Bundled opt-out HIV/hepatitis C virus (HCV) testing increased the percentage of syringe service program (SSP) clients who received HIV and HCV rapid tests at enrollment into the program. Researchers conducted a retrospective comparative analysis of patient testing patterns before and after opt-out policy implementation in a single SSP program, according to a report published online in the International Journal of Drug Policy .
Because HCV is the most common infectious disease among people who inject drugs (PWID), engaging PWID in harm reduction services, such as SSPs, is critical to reduce HCV and HIV transmission, according to Tyler S. Bartholomew of the University of Miami, and colleagues. They added that testing for HIV and HCV among PWID is important for improvement of diagnosis and linkage to care.
Their study, conducted in the 37 months between December 2016 and January 2020 assessed 512 SSP participants 15 months prior to and 547 SSP participants 22 months after implementation of bundled HIV/HCV opt-out testing.

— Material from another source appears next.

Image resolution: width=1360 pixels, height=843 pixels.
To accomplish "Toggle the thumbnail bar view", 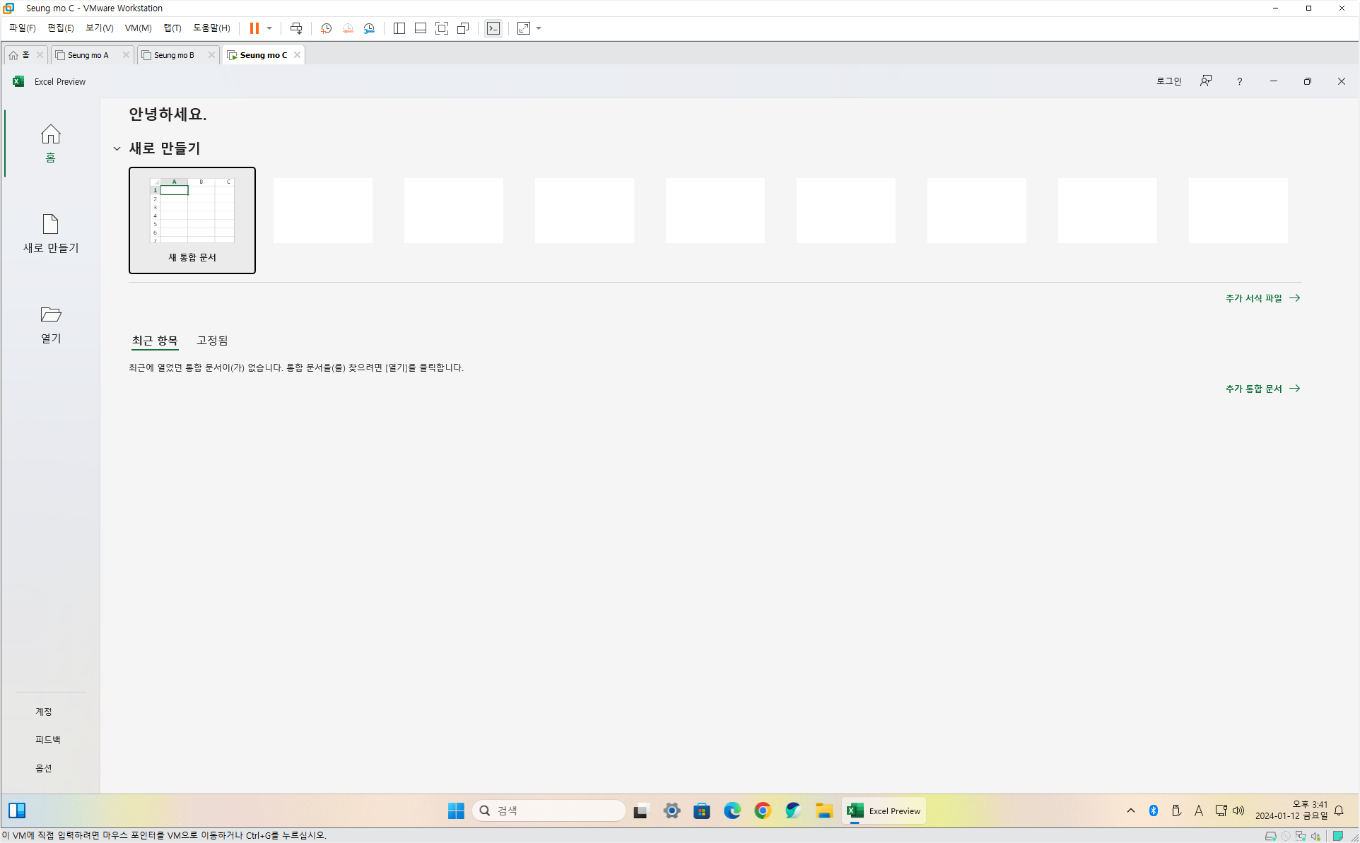I will click(x=421, y=28).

There was a significant increase in uptake of HIV/HCV testing by 42.4% (95% confidence interval, 26.2%-58.5%; P < 0.001) immediately after the policy changed to opt-out testing, according to the researchers. In addition, they found that the significant predictors of accepting both HIV/HCV tests were cocaine injection (adjusted odds ratio, 2.36), self-reported HIV-positive status (aOR, 0.39), and self-reported HCV-positive status (aOR, 0.27).
The authors explained that participants who injected cocaine in the previous 30 days, compared with other drugs, might have had higher odds of accepting HIV/HCV testing because of their known added risk factors. Previous studies have shown that people who use stimulants describe higher rates of condomless sex, sex work, and sex in exchange for money or drugs, compared with people who use nonstimulant drugs.
“Our paper is the first of which we are aware to suggest that implementation of routine opt-out HIV/HCV testing among PWID at SSPs could enhance HIV/HCV testing among this high incidence population,” the researchers concluded.
The authors reported funding from the National Cancer Institute and the Frontlines of Communities in the United States, a program of Gilead Sciences. They provided no other disclosures.